When you think of your program at the topmost level as a script object, you understand the idea of defining a handler inside a script. But in the next Try It Out, you explicitly create a script object and define three handlers inside that script object.

12.4.1.

12.4.1.1. Try It Out: Defining Handlers inside Scripts

In this program, you define three handlers inside a script.

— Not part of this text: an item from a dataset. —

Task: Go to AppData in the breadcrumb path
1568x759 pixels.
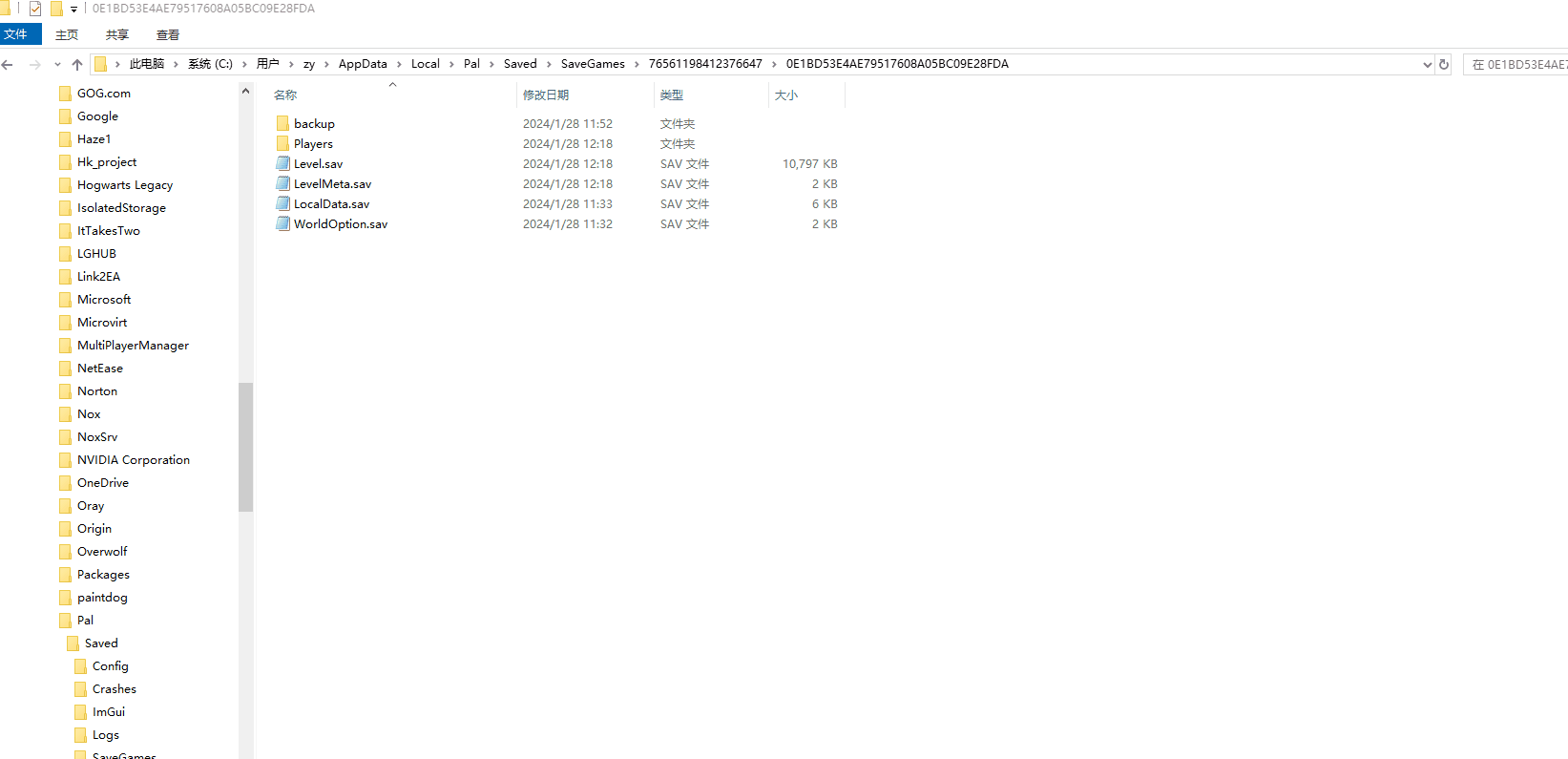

  1. Type the following program into Script Editor:

    -- Handlers inside script objects
    
    script circle
        on area given radius:r
            return pi * r * r
        end area
    
        on circumference given radius:r
            return 2 * pi * r
        end circumference
    
        on volume given radius:r   -- okay, so it's a sphere
            return 4 * pi * (r ^ 3) / 3
        end volume
    end script
    
    -- now calculate and log various values
    
    log (area of circle given radius:5)
    log (circle's circumference given radius:10)  -- gets changed when compiled
    
    tell circle
        log (volume given radius:2)
    end tell
  2. Click the Event Log tab and run the program. You should see this output:

    (*78.539816339745*)
    (*62.831853071796*)
    (*33.510321638291*)
12.4.1.2. How ...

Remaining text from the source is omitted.